▶ **WHAT IS BEING ASKED**:
The records below hold pictures; please leave those out and retype the rest exactly.
- Opening Delimiter -
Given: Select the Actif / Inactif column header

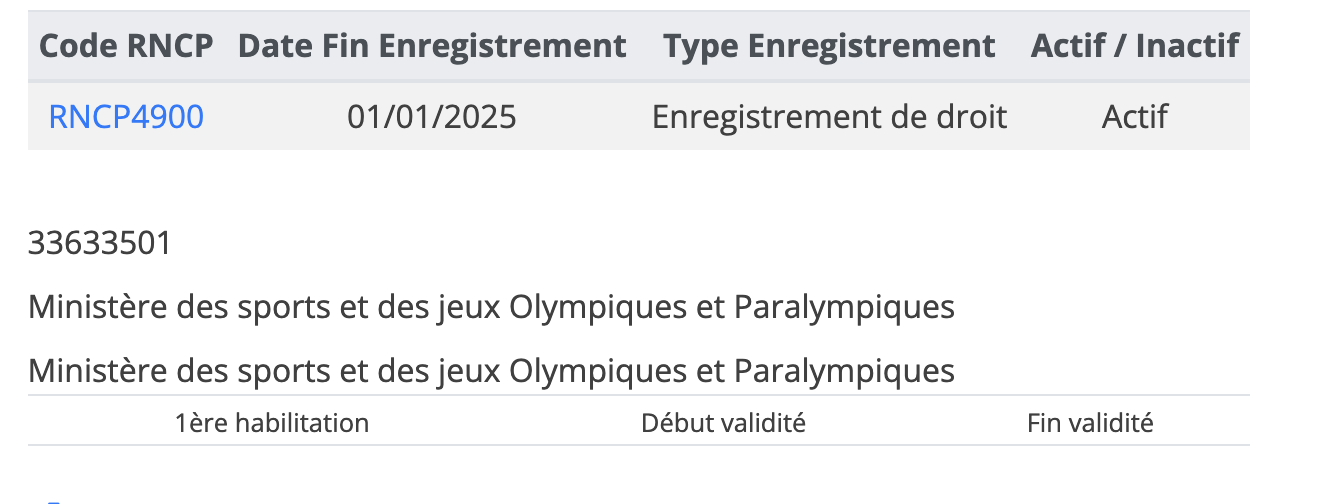Looking at the screenshot, I should (x=1135, y=46).
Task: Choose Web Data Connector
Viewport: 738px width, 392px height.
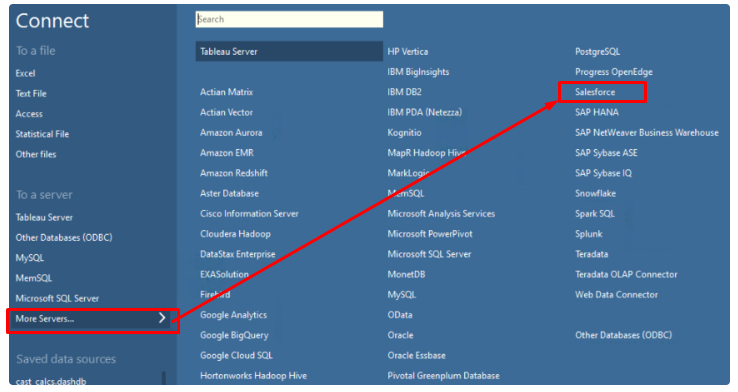Action: click(616, 295)
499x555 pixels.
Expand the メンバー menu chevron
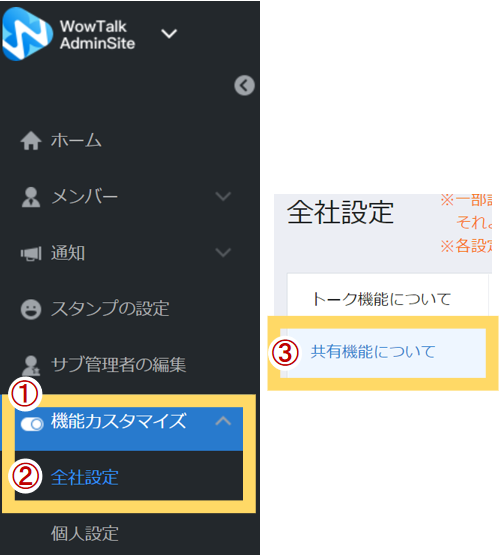(223, 196)
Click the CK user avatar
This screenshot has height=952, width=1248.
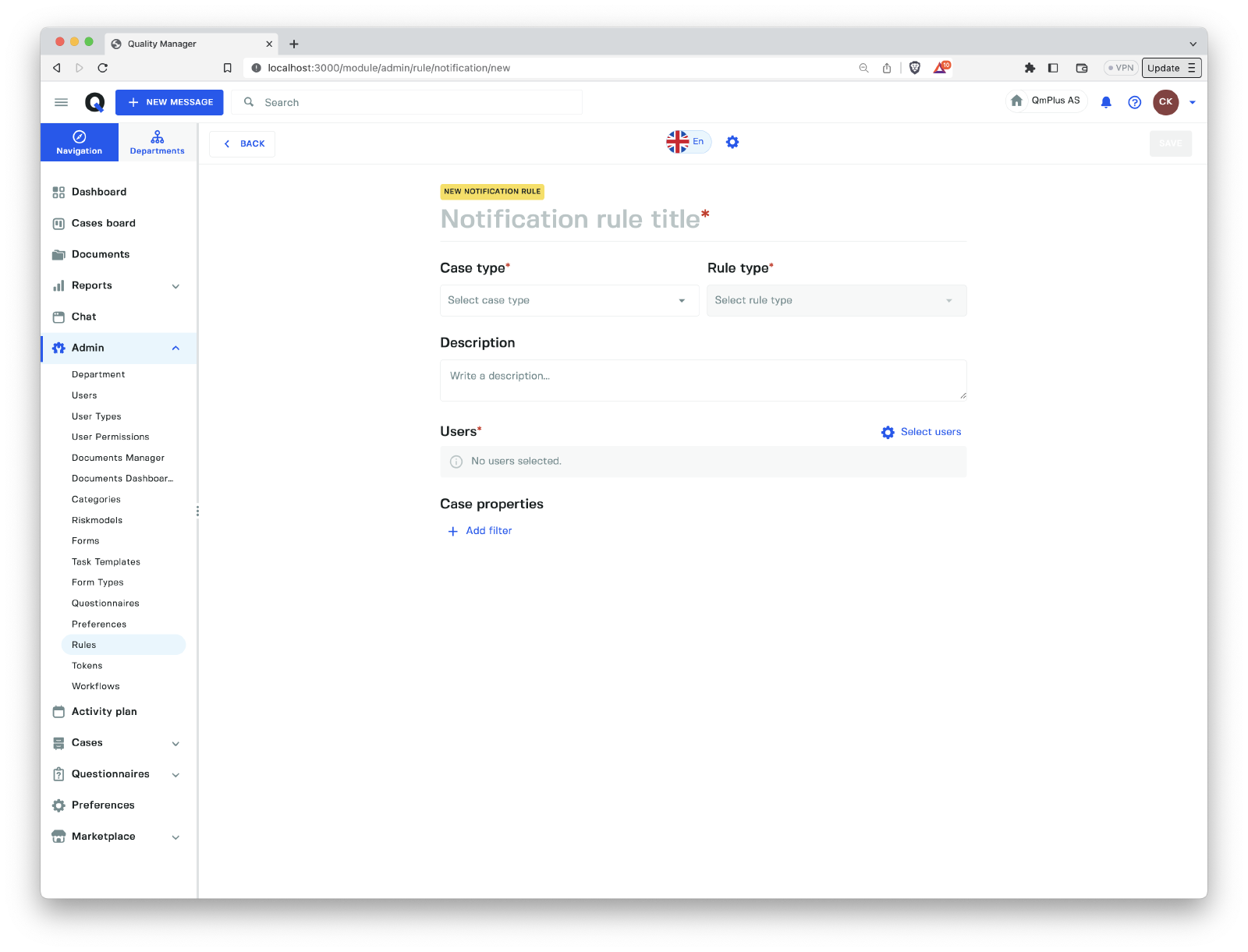point(1165,102)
- Closing Delimiter -
▶ **PROBLEM SOLUTION**:
Given: Select the Actif / Inactif column header

Looking at the screenshot, I should (x=1135, y=46).
Task: Choose Web Data Connector
Viewport: 738px width, 392px height.
Action: click(616, 295)
499x555 pixels.
Expand the メンバー menu chevron
(223, 196)
Click the CK user avatar
This screenshot has height=952, width=1248.
point(1165,102)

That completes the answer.